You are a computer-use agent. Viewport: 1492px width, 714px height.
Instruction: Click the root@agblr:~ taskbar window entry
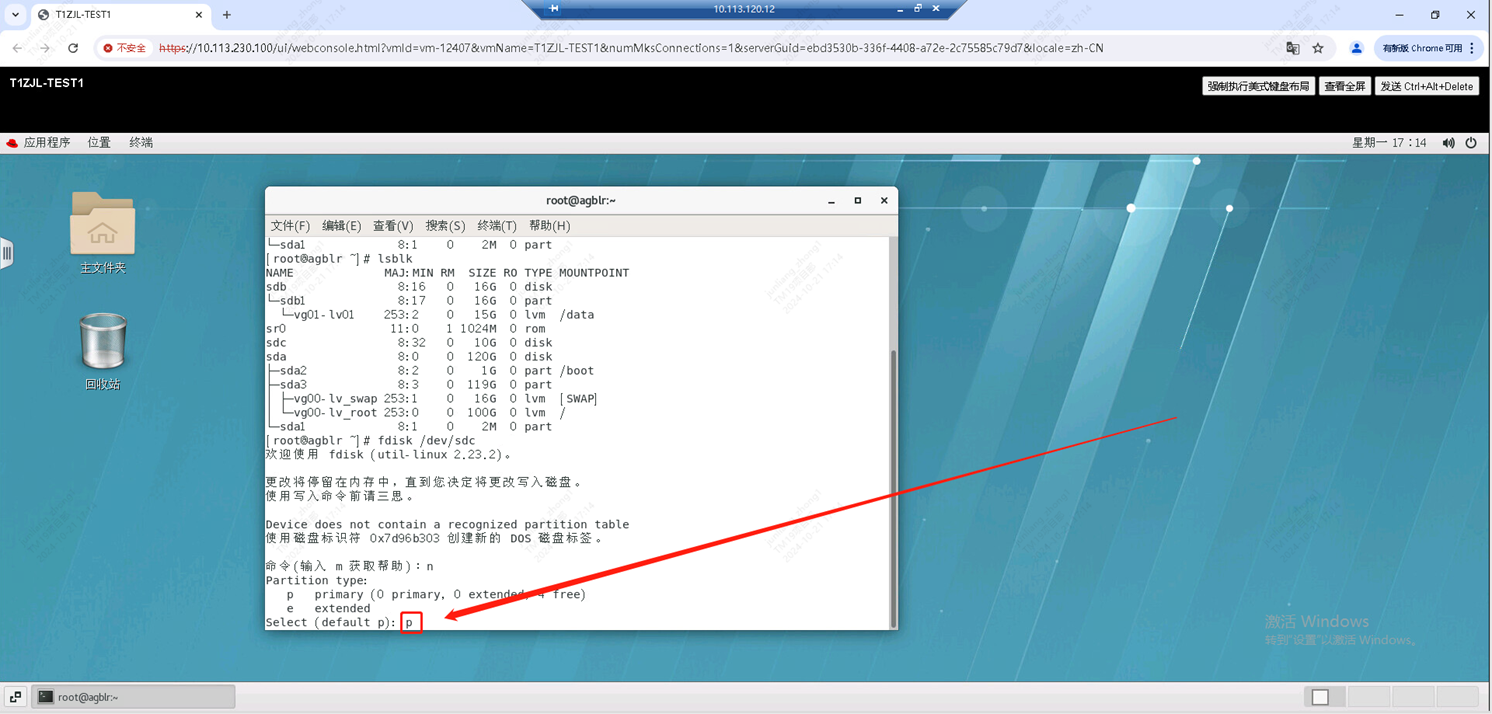(134, 697)
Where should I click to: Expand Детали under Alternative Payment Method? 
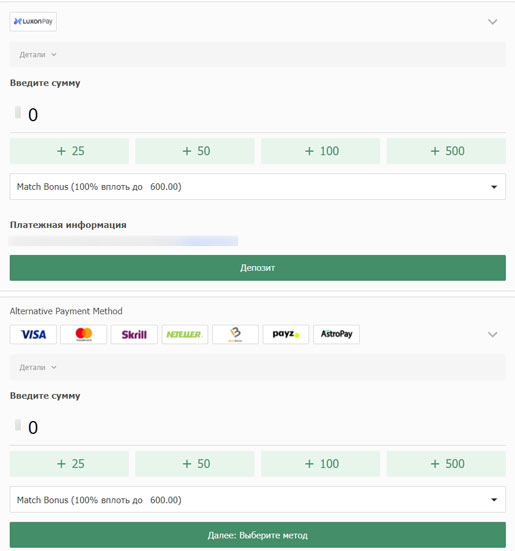coord(38,367)
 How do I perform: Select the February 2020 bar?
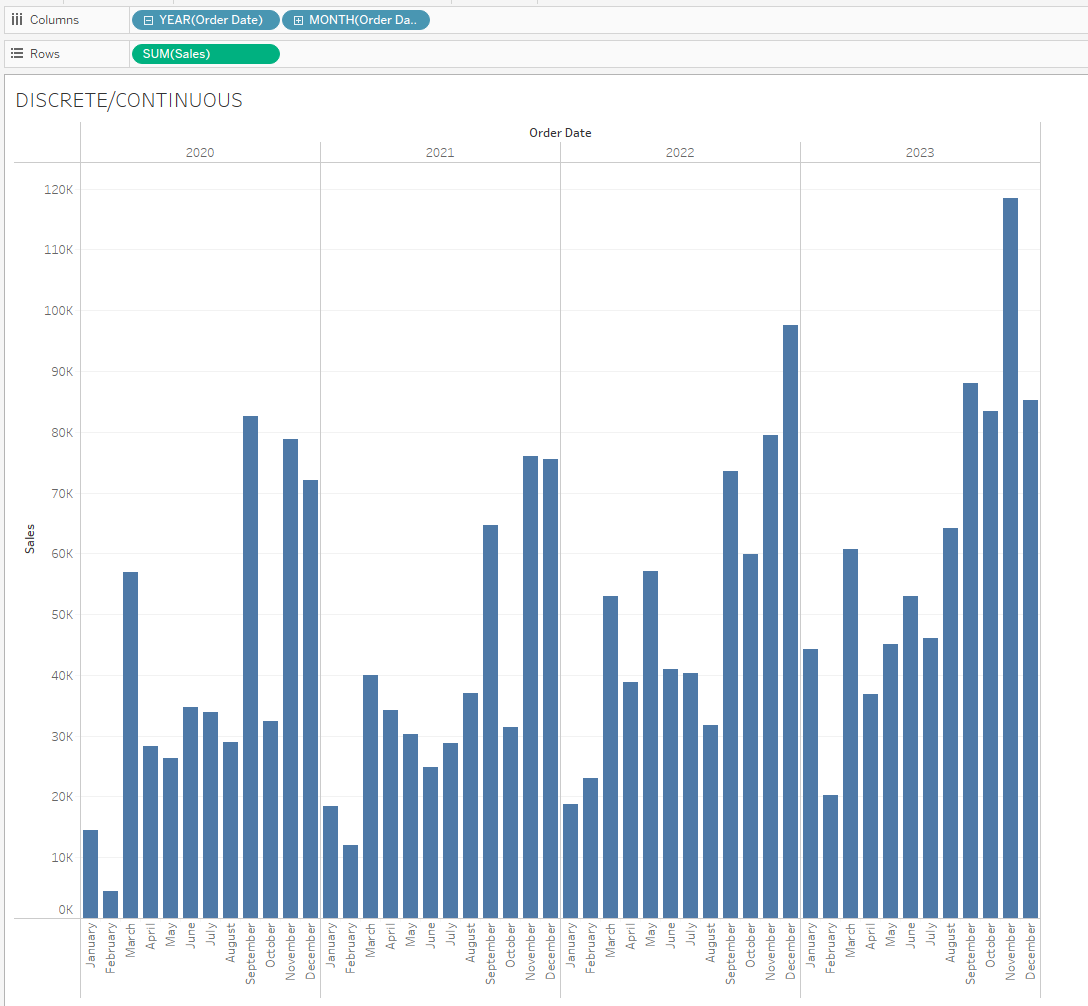point(110,904)
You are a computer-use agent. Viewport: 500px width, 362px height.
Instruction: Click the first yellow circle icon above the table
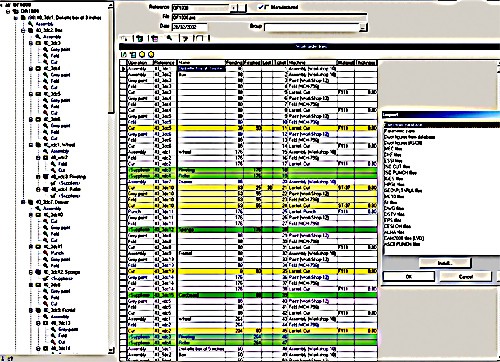tap(142, 54)
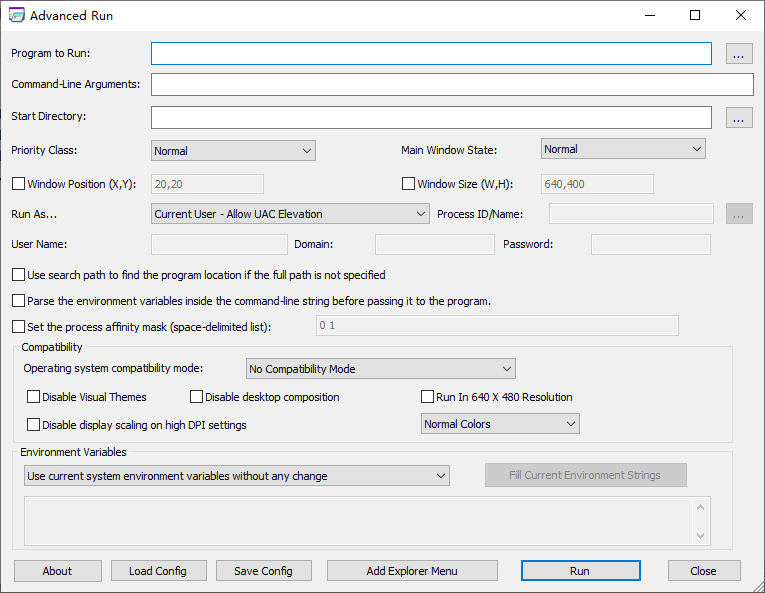This screenshot has height=593, width=765.
Task: Click the Add Explorer Menu button
Action: tap(412, 571)
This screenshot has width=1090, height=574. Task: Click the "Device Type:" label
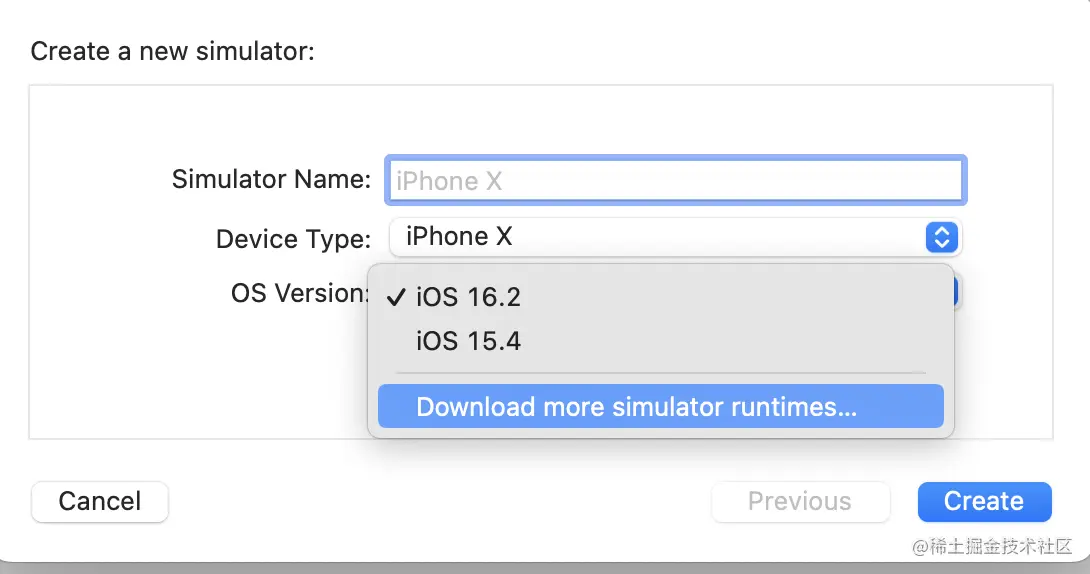click(x=293, y=239)
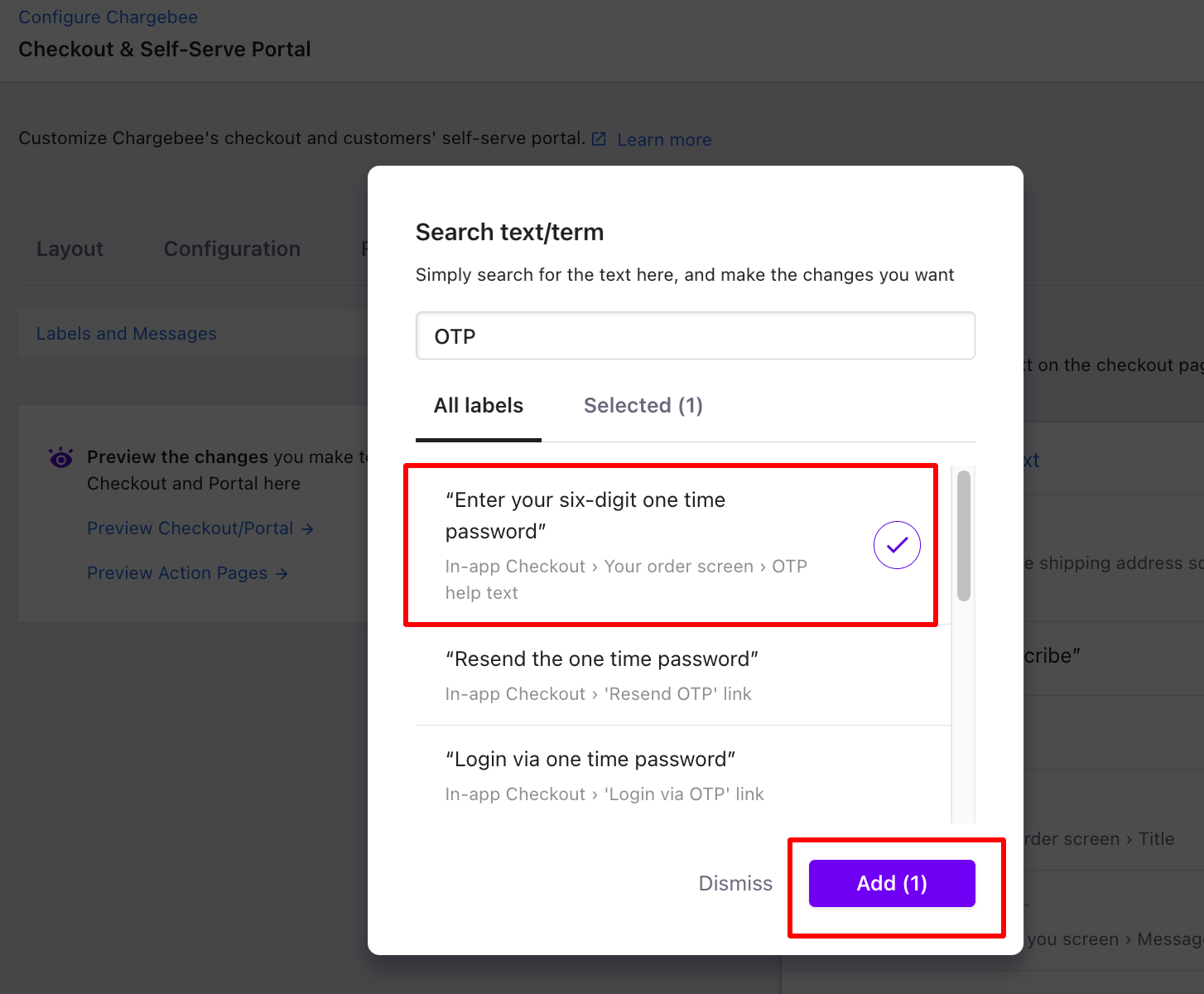Switch to the Layout tab

coord(70,248)
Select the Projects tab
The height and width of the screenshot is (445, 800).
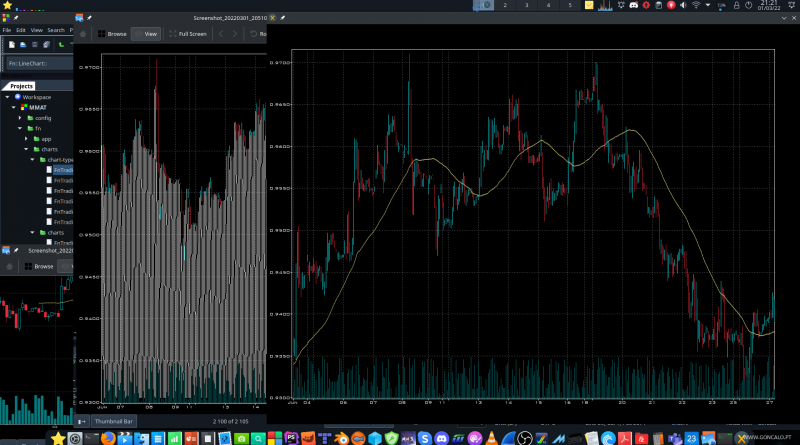(22, 86)
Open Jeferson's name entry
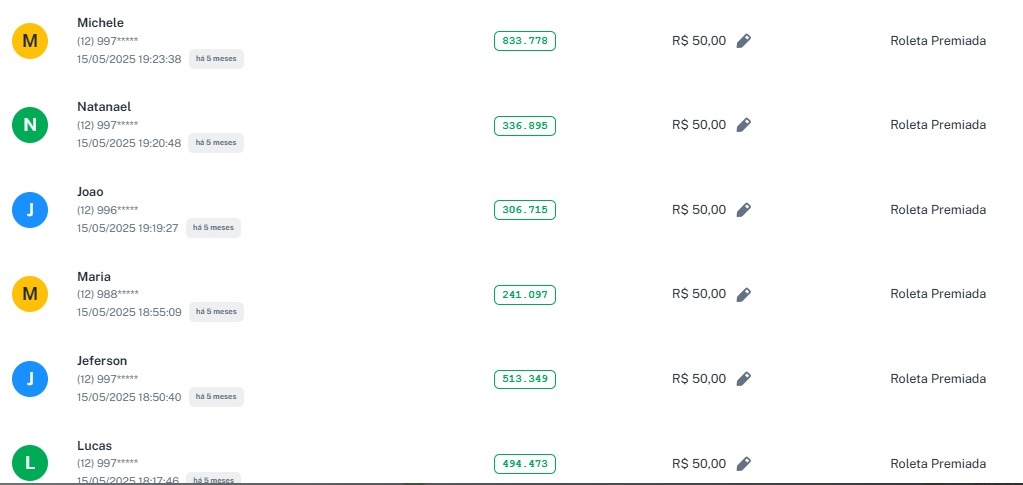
● ● ● ● ● ● ●
INSTRUCTIONS FOR THE TASK:
All lines of the listing that contain the word "computer" should be copied out.

ANSWER FOR THE TASK:
You are a computer-use agent. Viewport: 1492px width, 714px height.
You are a computer-use agent. Viewport: 500px width, 362px height.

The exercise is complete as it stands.